You can check the status of a visa number in the Department of State’s Visa Bulletin.
In order for your relative to be eligible to sponsor you to immigrate to the United States, he or she must meet the following criteria:
- He or she must be a citizen or a lawful permanent resident of the U.S. and be able to provide documentation proving his or her citizenship or immigration status.
- He or she must be at least 18 years old, in most cases, and at least 21 years old for U.S. citizen sons or daughters sponsoring a parent.
- He or she must prove and document his or her relationship to you, the relative being sponsored.
- Your relative must also document and prove that he or she can support you and any other financially dependent relatives at 125 percent above the mandated poverty line.

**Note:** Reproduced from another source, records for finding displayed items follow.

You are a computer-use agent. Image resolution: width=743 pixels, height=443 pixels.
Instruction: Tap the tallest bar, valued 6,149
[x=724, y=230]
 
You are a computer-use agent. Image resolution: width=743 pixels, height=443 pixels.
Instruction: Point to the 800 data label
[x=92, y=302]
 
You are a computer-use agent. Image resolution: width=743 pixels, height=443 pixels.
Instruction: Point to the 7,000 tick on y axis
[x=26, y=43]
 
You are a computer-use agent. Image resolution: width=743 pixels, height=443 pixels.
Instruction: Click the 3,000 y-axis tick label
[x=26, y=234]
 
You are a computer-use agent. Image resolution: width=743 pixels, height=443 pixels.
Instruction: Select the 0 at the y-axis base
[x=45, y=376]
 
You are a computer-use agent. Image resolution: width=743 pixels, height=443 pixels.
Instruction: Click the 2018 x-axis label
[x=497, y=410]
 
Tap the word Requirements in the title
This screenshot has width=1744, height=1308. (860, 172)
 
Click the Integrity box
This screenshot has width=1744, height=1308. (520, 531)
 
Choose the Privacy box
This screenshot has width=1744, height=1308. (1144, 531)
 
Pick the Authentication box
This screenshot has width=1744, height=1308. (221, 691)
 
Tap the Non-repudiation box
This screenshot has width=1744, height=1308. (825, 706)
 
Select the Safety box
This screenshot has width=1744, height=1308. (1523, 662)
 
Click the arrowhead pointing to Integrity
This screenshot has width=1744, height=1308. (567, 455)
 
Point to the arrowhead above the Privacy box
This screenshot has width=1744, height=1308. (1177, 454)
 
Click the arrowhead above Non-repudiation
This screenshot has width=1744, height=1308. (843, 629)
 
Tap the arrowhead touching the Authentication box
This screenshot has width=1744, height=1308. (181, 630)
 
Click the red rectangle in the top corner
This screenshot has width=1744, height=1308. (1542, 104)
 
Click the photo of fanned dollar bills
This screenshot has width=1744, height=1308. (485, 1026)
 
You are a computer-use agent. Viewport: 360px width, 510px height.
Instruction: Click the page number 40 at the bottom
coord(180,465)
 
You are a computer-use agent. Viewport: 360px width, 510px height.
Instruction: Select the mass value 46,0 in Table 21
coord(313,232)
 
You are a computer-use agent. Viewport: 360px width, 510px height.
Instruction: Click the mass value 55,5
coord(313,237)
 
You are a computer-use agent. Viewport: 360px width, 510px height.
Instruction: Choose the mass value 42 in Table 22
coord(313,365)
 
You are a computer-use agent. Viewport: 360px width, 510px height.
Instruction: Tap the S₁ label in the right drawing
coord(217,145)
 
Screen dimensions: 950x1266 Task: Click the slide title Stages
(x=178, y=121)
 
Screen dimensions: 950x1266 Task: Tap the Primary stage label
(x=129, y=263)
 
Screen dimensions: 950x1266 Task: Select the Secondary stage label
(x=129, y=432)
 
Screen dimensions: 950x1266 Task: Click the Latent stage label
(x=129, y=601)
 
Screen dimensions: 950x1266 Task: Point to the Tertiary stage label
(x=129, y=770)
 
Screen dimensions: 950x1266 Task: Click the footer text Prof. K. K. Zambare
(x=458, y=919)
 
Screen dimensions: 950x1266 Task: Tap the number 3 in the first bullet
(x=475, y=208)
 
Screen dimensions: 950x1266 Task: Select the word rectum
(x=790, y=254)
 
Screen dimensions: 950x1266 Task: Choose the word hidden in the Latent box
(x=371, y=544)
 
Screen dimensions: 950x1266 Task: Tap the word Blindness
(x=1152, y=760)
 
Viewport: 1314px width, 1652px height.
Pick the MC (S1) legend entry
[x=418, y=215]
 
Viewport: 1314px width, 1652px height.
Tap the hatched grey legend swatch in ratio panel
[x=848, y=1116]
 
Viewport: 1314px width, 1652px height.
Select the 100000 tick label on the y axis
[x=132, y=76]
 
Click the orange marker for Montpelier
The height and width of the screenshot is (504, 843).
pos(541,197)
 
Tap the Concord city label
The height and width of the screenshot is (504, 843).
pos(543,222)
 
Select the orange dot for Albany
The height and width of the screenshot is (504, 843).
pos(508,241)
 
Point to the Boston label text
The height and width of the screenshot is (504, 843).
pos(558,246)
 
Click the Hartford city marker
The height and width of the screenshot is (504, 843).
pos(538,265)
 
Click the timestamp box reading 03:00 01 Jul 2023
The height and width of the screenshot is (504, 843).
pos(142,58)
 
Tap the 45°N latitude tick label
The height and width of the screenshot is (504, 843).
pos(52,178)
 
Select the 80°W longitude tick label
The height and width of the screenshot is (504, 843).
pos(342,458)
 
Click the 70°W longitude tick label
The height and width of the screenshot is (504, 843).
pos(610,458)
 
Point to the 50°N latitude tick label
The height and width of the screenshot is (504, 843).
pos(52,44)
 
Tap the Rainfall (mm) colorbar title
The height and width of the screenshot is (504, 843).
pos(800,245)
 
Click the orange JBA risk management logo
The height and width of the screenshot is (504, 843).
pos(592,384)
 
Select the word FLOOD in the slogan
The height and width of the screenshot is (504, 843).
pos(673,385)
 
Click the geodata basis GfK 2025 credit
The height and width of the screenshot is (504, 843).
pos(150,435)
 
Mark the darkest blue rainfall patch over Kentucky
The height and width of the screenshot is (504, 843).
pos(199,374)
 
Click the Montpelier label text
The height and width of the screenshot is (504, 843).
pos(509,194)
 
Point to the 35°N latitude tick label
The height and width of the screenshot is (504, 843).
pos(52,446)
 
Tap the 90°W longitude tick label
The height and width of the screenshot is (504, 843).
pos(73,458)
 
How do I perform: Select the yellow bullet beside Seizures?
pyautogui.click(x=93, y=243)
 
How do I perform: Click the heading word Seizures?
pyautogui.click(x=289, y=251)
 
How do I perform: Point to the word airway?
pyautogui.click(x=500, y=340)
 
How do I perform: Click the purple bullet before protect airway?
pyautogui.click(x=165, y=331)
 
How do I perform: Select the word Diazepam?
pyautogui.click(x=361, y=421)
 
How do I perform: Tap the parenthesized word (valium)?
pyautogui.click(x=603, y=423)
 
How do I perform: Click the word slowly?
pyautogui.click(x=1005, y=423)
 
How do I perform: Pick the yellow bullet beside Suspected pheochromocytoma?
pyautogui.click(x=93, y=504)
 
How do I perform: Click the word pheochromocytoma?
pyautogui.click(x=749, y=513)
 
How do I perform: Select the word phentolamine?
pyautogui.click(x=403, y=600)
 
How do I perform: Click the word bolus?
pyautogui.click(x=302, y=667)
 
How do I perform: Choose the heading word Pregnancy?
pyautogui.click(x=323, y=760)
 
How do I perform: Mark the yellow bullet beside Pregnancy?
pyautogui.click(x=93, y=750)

Your relative must prove he or she can support you by completing an Affidavit of Support (Form I-864) for you to file with the BCIS (if you’re adjusting your status) or with a U.S. consulate (if your visa is processing — there is a filing fee in this case). To complete an Affidavit of Support, your relative must live in the U.S. as their primary residence. The Affidavit of Support states that the sponsoring relative accepts legal responsibility for financially supporting you. Your relative must be able and willing to accept this legally enforceable responsibility until you go through the entire immigration and naturalization process and become a United States citizen or until you can be credited with 40 quarters of work (which usually takes about 10 years).
Your relative must also complete an affidavit of support if he or she has filed an employment-based immigration petition (Form I-140) as the employer on your behalf or if he or she has a significant ownership interest (5 percent or more) in a business that filed an employment-based immigrant petition for you.
In determining his or her income amount, your relative can include in the count:
- Money held in savings accounts, stocks, bonds, and property
- Your income and, in some cases, your assets
- The income and, in some cases, the assets of members of your relative’s household related by birth, marriage, or adoption or of those listed on your relative’s most recent federal income tax return (whether or not they reside with your relative)
Not surprisingly, meeting the financial support qualifications presents an insurmountable obstacle to many otherwise willing and qualified potential sponsors. In some cases, if the relative visa petitioner’s household income doesn’t quite reach the minimum 125 percent above the government-mandated poverty level, a joint sponsor may also be allowed to sign an additional affidavit of support. A joint sponsor is someone, other than the family member who is sponsoring you for immigration, who is willing to share legal responsibility, along with your family member, for supporting you if for any reason you are unable to support yourself after immigrating to the U.S.
A joint sponsor must meet the same sponsorship qualifications as the sponsoring relative with one important exception: The joint sponsor does not need to be a relative of any kind (he or she can be, but that isn’t required in order for the person to qualify).
The joint sponsor (or the joint sponsor and his or her household) must meet the 125 percent income requirement on his or her own. You cannot combine your income with that of a joint sponsor to meet the income requirement the way you can with your primary sponsor.
So how much is 125 percent above the mandated poverty level? The U.S. Department of Health and Human Services sets the annual poverty guidelines. The guidelines are available from the U.S. Department of Health and Human Services (HHS).
The guidelines are also on the BCIS’s Web site as part of Form I-864, but often those guidelines are not updated as quickly as they are at the HHS, so checking with HHS first is always a good idea.